In this scenario a user of the system performs a query to groups of sensors that are in a place called Rumbling Range National forest.
One of our assumptions state that groups of sensors are built by users of the system, and such functionality is provided by plug-ins, so it’s not a responsibility of ArborXT to support such functionality directly, only provide and interface through which plug-ins can make queries to que central sustem.
This scenario states that the frequency at which a sensor reports is part of a sensor’s configuration and is transmitted to the central site upon deployment. Although this does not happen during the course of action of this scenario, it is a functionality that the system is required to support as a precondition of this scenario and is shown in Figure 1.
Figure 1 – Sequence diagram showing a sensor that sends its configuration to the central site being configured automatically
During the rest of this scenario, the park ranger (the user) uses information retrieved from queries to the central site to either evaluate the risk of fires inside the region of interest or find out sensors that have not reported for a given period of time to send a repair crew to their sites. Both functionalities use the central system respond to queries that lists of SensorData return to the plugins so that the required analyses can be performed on the data.
Figure 2 - Sequence diagram showing a plugin performing queries to the query system
In this scenario two arrays of sensors are installed by a crew in the forest, and these sensors keep sending data prior to being configured the system users. Arrays of sensors are defined as a group of colocated sensors, so the system does not need to make any distinction whether sensors are part of an array or not.
Though the sensors have not been configured, there must exist some data communication link between the deployed sensor and the central site. Consequently, there already is a TransportDriver receiving data through such link and a SensorDriver capable of building Reading data from objects in that stream. This can be seen in Figure 3.

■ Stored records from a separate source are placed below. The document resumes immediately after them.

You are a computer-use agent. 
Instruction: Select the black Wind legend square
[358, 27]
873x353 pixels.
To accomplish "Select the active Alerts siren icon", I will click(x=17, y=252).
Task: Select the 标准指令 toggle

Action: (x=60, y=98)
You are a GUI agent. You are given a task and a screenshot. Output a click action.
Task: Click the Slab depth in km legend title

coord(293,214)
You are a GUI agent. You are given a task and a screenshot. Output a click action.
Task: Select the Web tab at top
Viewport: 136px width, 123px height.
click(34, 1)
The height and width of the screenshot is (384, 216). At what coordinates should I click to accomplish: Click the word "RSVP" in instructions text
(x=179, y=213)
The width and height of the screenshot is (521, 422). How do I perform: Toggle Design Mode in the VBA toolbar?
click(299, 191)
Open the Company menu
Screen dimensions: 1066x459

Figure 3 - Sensors actively send their data to the central system
It is worth noticing that the format of Reading objects are the same regardless of the sensor that sends them, this makes is possible to store this information before knowing which specific sensor is responsible for the Reading. Each Reading object keeps the id of the Sensor that made the Reading. Later, when a sensor is configured, all Reading objects that have the same id can be related to it.
In this usage scenario the configuration of the sensor is made by hand. The system provides these functionality through the use of plugins that create Sensor objects and send them to the QuerySystem (by passing them as an argument to the storeSensor method ) to make them available to the system. The QuerySystem in turn registers the newly created sensor with the DataGatherer so that polls to the newly configured sensor can be scheduled should it be necessary. This interaction can be seen in Figure 4.
Figure 4 - A new sensor is configured by hand
This usage scenario starts with common queries to the central system, as seen on Figure 2. Sunlight sensors are queried to detect certain trends in their readings that show possibility of premature failure. All the system has to do is provide data regaring sensors and their readings to a plug-in that will embed specialized knowledge that will be used to perform the required analisys.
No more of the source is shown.